It is important to emphasize that the G-Exos was developed with an initial focus on hemiparetic patients, who have motor impairment in only one leg, with the potential to improve neuromuscular coordination (Zhu et al., 2021). On the other hand, the volunteers with SCI have both lower limbs affected. In this context, it was possible to perceive the system to be more functional for the hemiparetic volunteers than for the volunteers with SCI. This can be explained by the fact that the G-Exos promoted gait assistance in only one limb, which may cause gait compensation in the volunteers with SCI (Xue et al., 2022). For having only one leg with sequelae, the G-Exos also showed good functionality for volunteer N10 with acute mielytis. Furthermore, in a general context, the 10 volunteers considered it easier to perform the walk with the G-Exos and would indicate the G-Exos for rehabilitation interventions in patients with foot drop.
Featuring a hybrid system that can be configured for both hybrid, active, and passive modes, the G-Exos weighs <2 kg and provides ~6 kg of assistance for the ankle dorsiflexion movement. In a general context, the average weight of exoskeletons used for stroke is ~8.9 kg (Rodríguez-Fernández et al., 2021). On a state-of-the-art comparison level, the Restore (ReWalk, USA) weighs ~5 kg (Jasinski, 2020). However, it is important to note that the Restore already has a more robust commercial model, while the G-Exos is a prototype. The battery life, in the hybrid and active system, lasts ~3 h, featuring an autonomy similar to other wearable exoskeleton works developed for foot drop (Kwon et al., 2019; Xia et al., 2020). Regarding the battery, the state-of-the-art exoskeletons developed generally have a battery life of 2–4 h of continuous use (Rodríguez-Fernández et al., 2021). The approximate cost, exclusive of material, for the development of the G-Exos prototype was ~$334.00.
G-Exos accuracy in identifying gait phase
The identification of gait events is critical for the best performance of the G-Exos, in controlling the active system and providing better HMI. In this context, the gait behavior of each volunteer was also processed and analyzed for comparison with the literature (Chang et al., 2016; Hutabarat et al., 2021). In both cases, it could be seen that the gait phase identification was effective for both the right and left leg, validating the use of the G-Exos for both legs.
Video gait analysis allowed to detect the contact and swing phases by the system for gait phase identification, in which the G-Exos presented an accuracy higher than 94%. Individual analysis showed the lowest accuracy in identifying the gait phase with volunteers N5 and N9. A possible explanation is due to the fact that these volunteers have greater spasticity and ankle inversion, having a short support phase percentage when performing the gait (Zhu et al., 2021) and reducing the accuracy of the reference coordinates of the onboard IMU sensor. Thus, from the results analyzed, it is believed that the system presented lower accuracy with these volunteers due to this gait compensation (Zhu et al., 2021) and, consequently, greater difficulty in detecting the variations of the contact and swing phases.
Analysis of IMU sensors for ankle amplitude in dorsiflexion and plantar flexion movements showed similar curve behavior presented in the literature (Chang et al., 2016; Hutabarat et al., 2021). Furthermore, it can be seen that the ankle shows similar behavior in the hybrid system and the natural gait with foot drop without the G-Exos. This may indicate that the G-Exos allows these patients to perform a gait closer to the natural gait. Furthermore, when compared to the gait with the foot drop, the use of the hybrid system allowed a greater amplitude of the dorsiflexion movement, as can be seen in the indicated valleys that represent the dorsiflexion movement.
Gait speed
The gait velocity of the volunteers with foot drop was analyzed using the videos recorded with the use of the system, configured in the hybrid system, active and passive, and without the use of the system. The results were compared with the gait without the use of G-Exos to verify whether it promotes a greater speed for the execution of the gait by assisting the ankle dorsiflexion and eversion/inversion movements.

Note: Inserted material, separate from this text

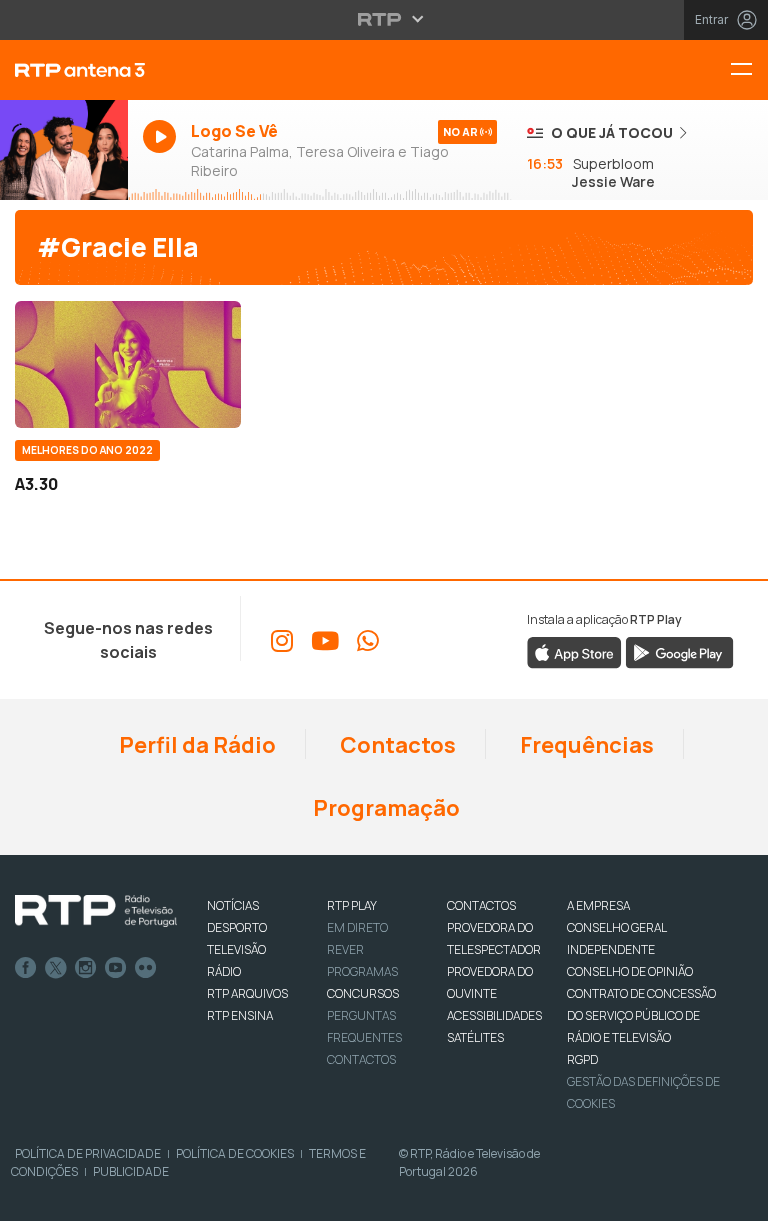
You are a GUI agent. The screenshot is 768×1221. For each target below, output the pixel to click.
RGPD (582, 1059)
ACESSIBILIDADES (494, 1015)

Because of the effort and physical limitations, some of the volunteers did the trial without the G-Exos only before or after. Therefore, it was not possible to analyze whether there was an increase in walking speed with the use of G-Exos for volunteers N2, N4, N7, and N10 As given in Table 4, these volunteers presented an increase in velocity after the use of G-Exos. This may have occurred because the experiment with G-Exos may have promoted muscle stimulation and greater safety for step execution and, consequently, an increase in gait speed, a result that should be further explored in future studies.
In this context, it is believed that the best analysis to be performed is the comparison of the use of G-Exos (hybrid, active and passive) with walking without the use of it before. Thus, in a general context, we given in Table 4, the increase in gait speed with the use of G-Exos, when compared to “Before G-Exos,” in all the volunteers analyzed. Volunteers N1, N3, N5, and N6 performed the gait without G-Exos at the beginning (Variable “Before G-Exos” in Table 4) and end of the experiment and it is possible to observe a temporary increase in speed, which could possibly be explained by muscle stimulation and greater safety for step execution.

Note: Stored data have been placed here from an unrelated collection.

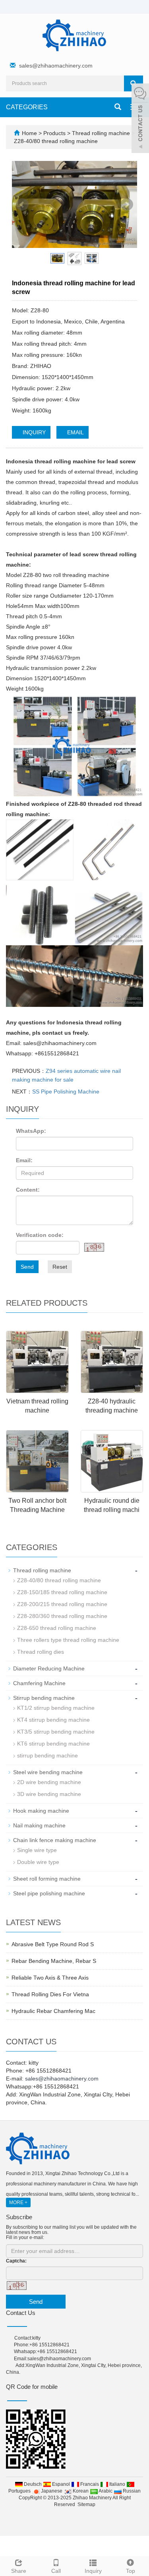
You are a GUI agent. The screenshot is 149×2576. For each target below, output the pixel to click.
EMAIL (75, 432)
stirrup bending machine (47, 1755)
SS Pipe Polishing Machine (65, 1091)
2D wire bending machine (49, 1782)
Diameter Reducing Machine (49, 1668)
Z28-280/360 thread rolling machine (62, 1616)
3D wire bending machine (49, 1794)
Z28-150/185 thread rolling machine (62, 1592)
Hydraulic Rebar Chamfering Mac (53, 2011)
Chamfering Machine (39, 1683)
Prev (22, 204)
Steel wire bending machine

When compared with wearable exoskeletons in the literature, it is possible to realize that the existing active systems also help to increase the gait speed (Awad et al., 2017). With the G-Exos, we also analyzed the increase in gait speed through the passive system mechanism that makes use of the natural human biomechanics, in which good results were obtained that should be further explored.
It is worth mentioning that this analysis was performed by custom Matlab scripts developed by the authors and by the analysis of the records of the experiment, in which some variables may affect the accuracy, such as displacement performed by the volunteers, and variations in the experimental design due to the limitations of the volunteers with foot drop.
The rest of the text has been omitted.